A Swan-Ganz catheter was inserted. About 12 hours after Swan-Ganz catheterization, the patient's hemodynamic condition deteriorated as shown by a rising central venous pressure (18 mmHg) and heart rate (120 bpm), with reduction of cardiac output (2.1 L/min), a cardiac index of 1.8, and a blood pressure of 80/40 mmHg. Therefore, he underwent emergency surgical treatment.

Surgical Technique

Approach via a midline sternotomy revealed a sternal fracture and a large tear in the right side of the pericardium. The protruding heart had rotated around the pulmonary veins in such a manner that vascular flow was constricted and the left atrium was not filling adequately; this had caused total circulatory collapse. We opened the pericardium completely and replaced the heart in its anatomic site, which resulted in rapid recovery of cardiac output and in subsequent recovery of the other hemodynamic values. We closed the pericardium with interrupted 3–0 polypropylene sutures while avoiding injury to the phrenic nerve. A drain was left in the pericardial space. Cardiopulmonary bypass was not needed because of the rapid recovery of hemodynamic stability and the absence of a myocardial or major vascular lesion.

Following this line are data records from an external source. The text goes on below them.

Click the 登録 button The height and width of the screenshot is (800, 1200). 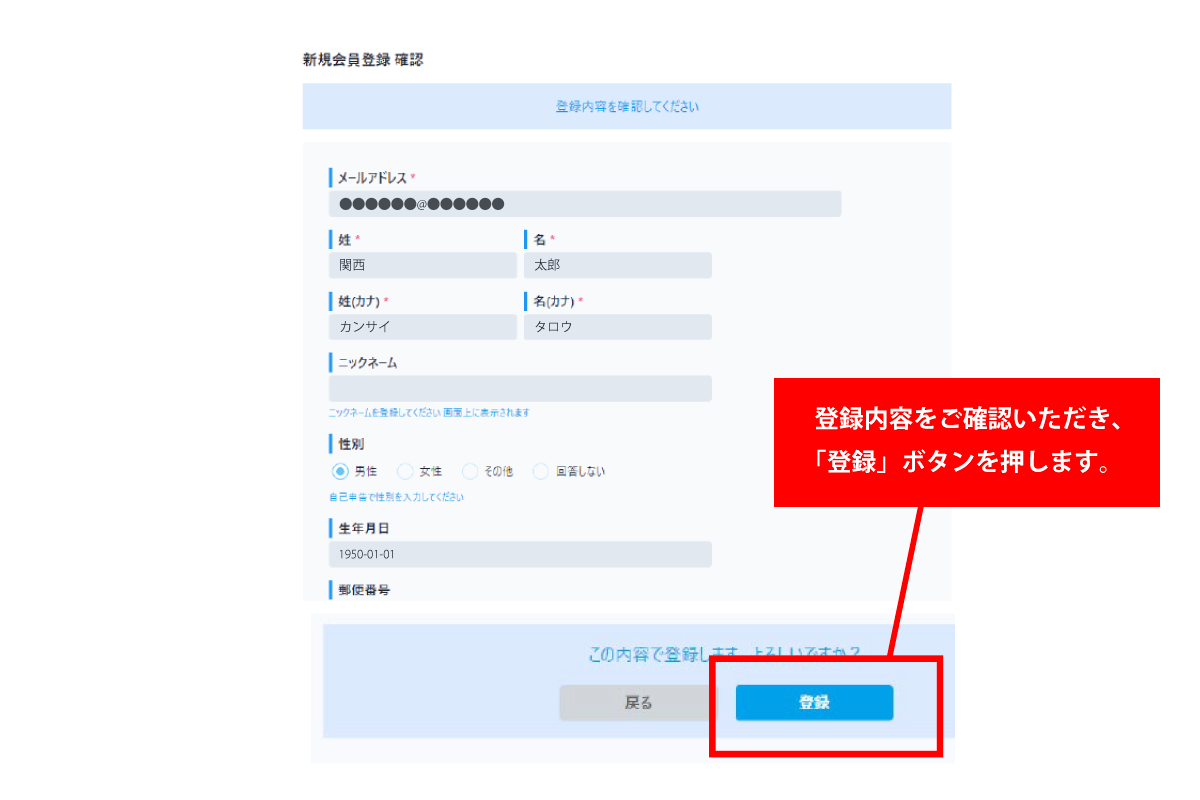tap(814, 703)
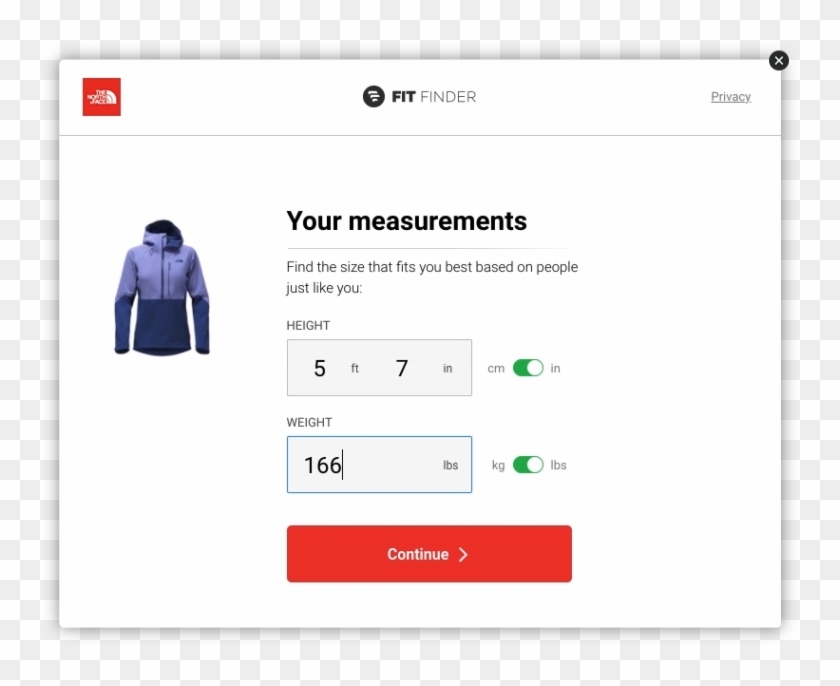Select the height inches input field
The width and height of the screenshot is (840, 686).
point(402,368)
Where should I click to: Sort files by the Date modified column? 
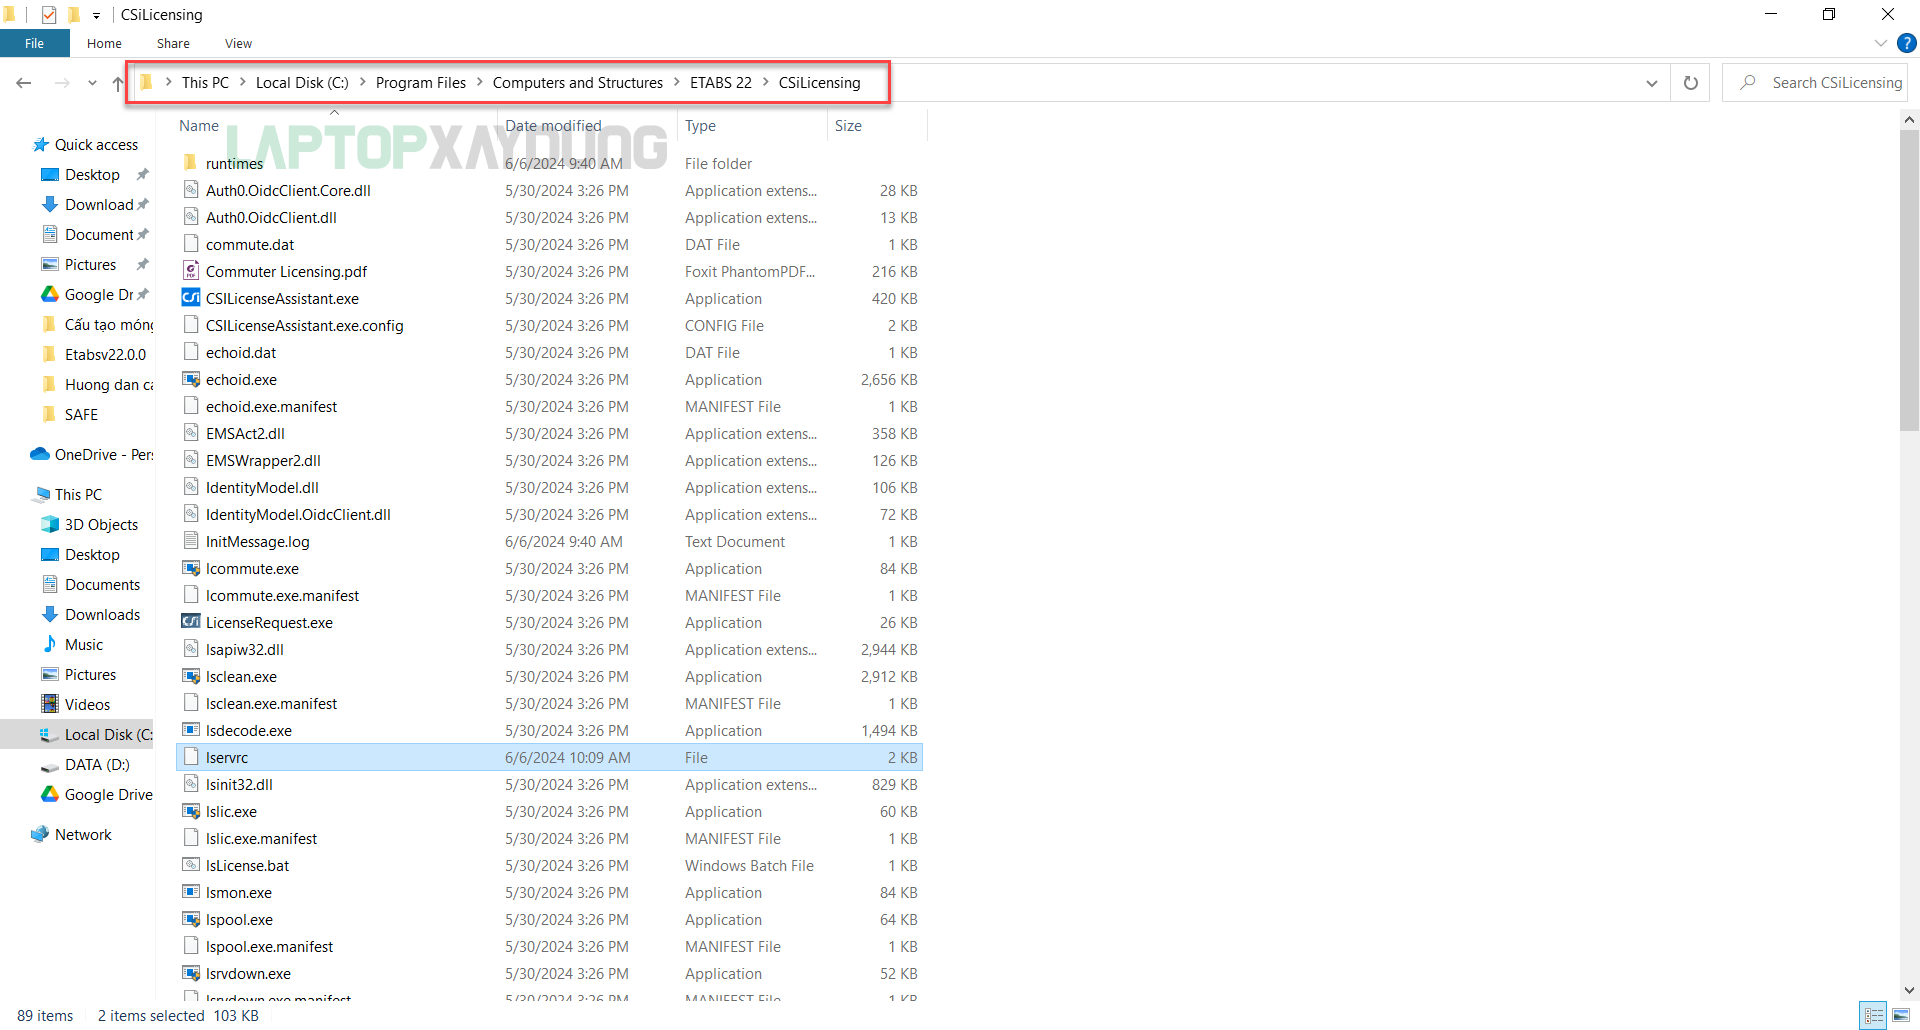[553, 126]
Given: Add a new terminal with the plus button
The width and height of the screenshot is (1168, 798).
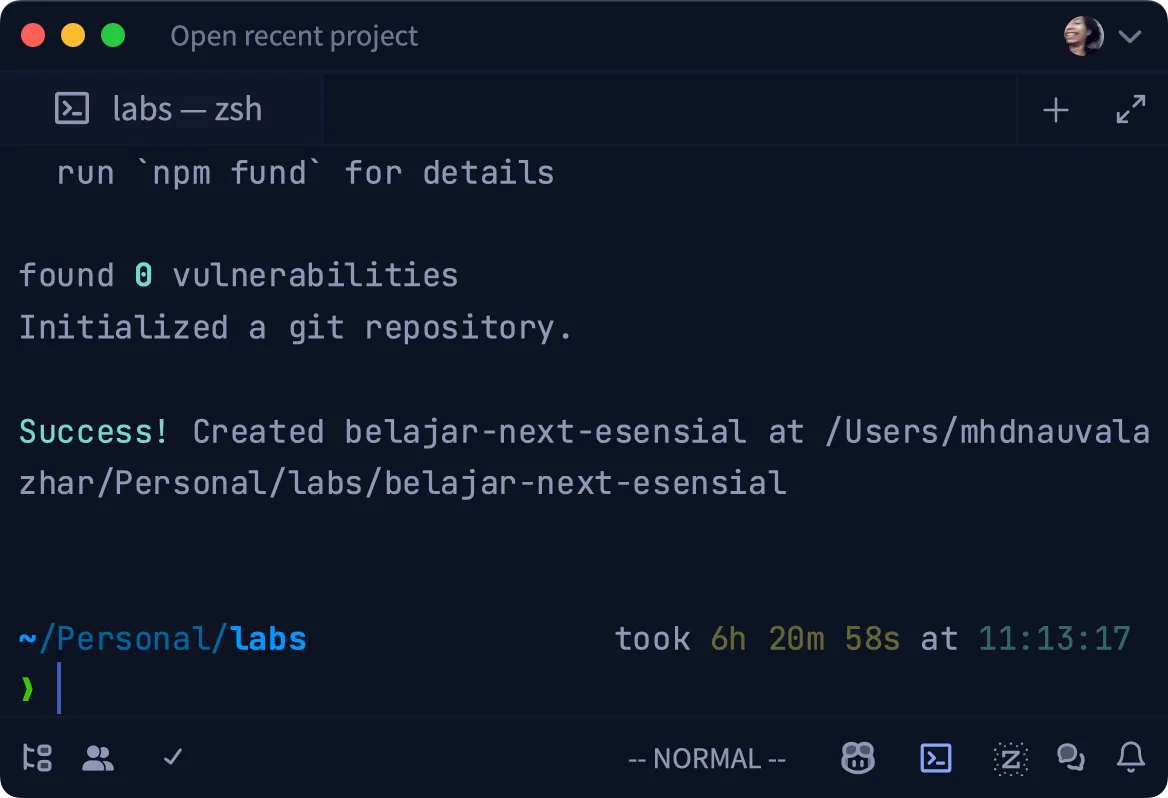Looking at the screenshot, I should (x=1055, y=109).
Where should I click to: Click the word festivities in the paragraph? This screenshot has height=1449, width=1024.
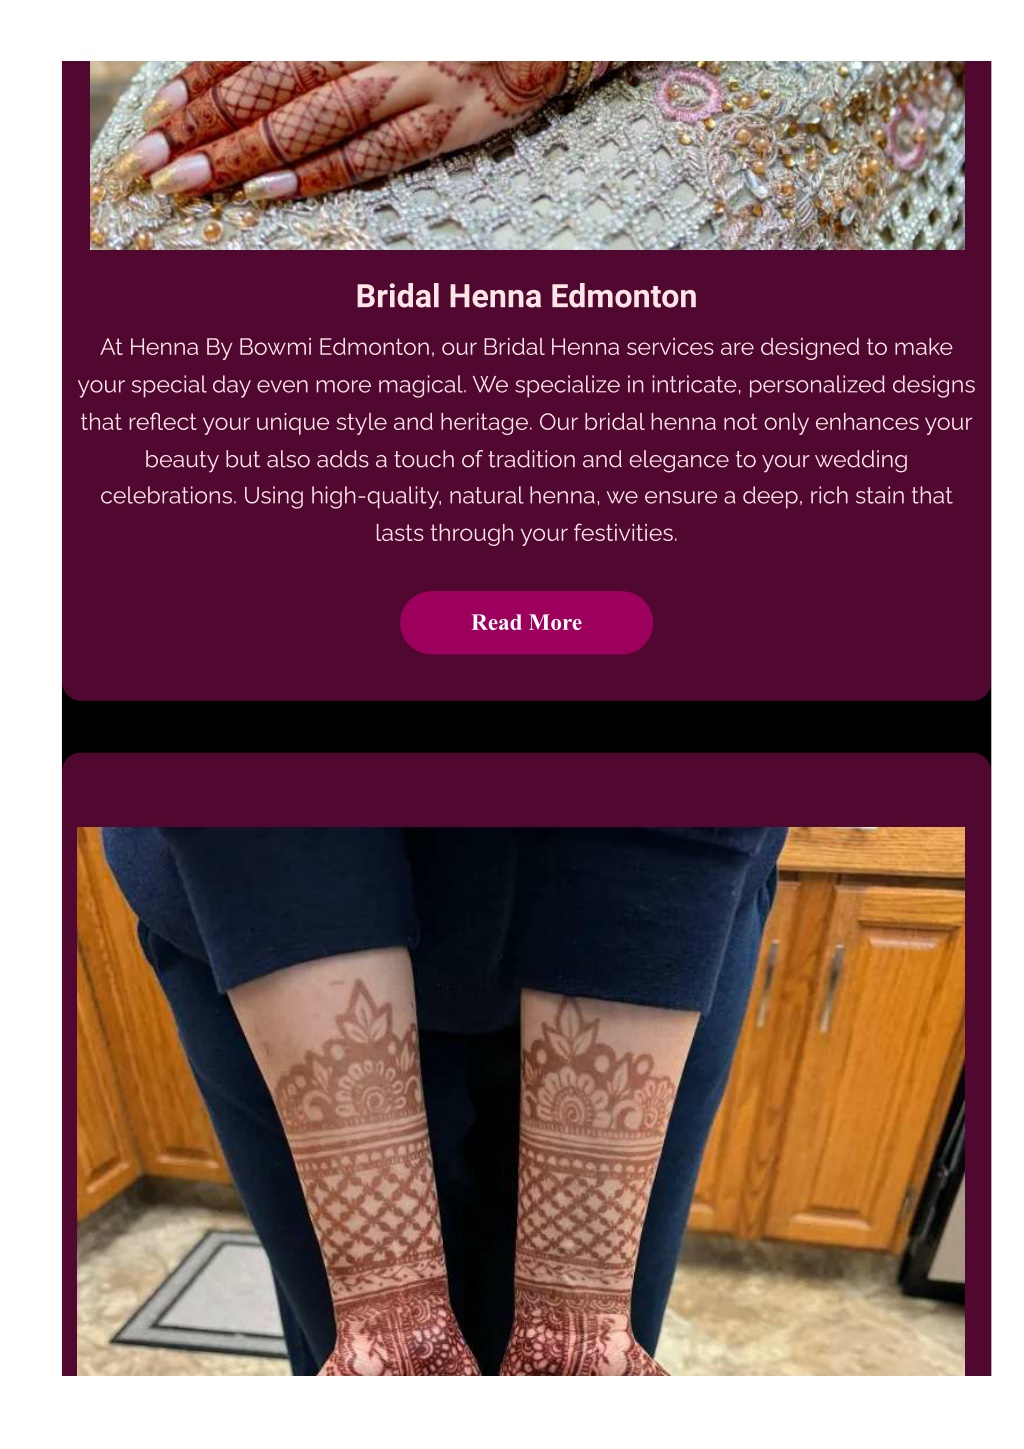625,533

During the postoperative course, transthoracic echocardiography showed grade 2 tricuspid regurgitation that had not been observed before surgery. Operation for tricuspid valve repair was delayed, because systemic heparinization would have involved a high risk of massive hemorrhage from the patient's intra-abdominal lesions; moreover, mild tricuspid regurgitation was well tolerated in this otherwise healthy young patient. The postoperative chest radiograph was normal. The postoperative course was otherwise uncomplicated, and the patient was discharged on the 8th postoperative day. At his 1-year follow-up visit, this patient was asymptomatic and displayed only residual grade 2 tricuspid regurgitation on echocardiography.

Discussion

The medical literature reports an approximate 2% incidence of heart injury after major blunt trauma of the thorax. 4 Traumatic luxation of the heart is a fairly rare condition, sometimes associated with tricuspid valve rupture. 5 However, the true incidence may be underestimated, because many patients with traumatic cardiac luxation do not arrive at the hospital alive—the estimated mortality rate is about 30%. 1,3

In a trauma patient, a heart murmur may be the only indication of a valve lesion. Transthoracic or transesophageal echocardiography should be performed immediately and repeated serially, because delayed rupture of a papillary muscle is relatively common, 6,7 even after a normal 1st exam.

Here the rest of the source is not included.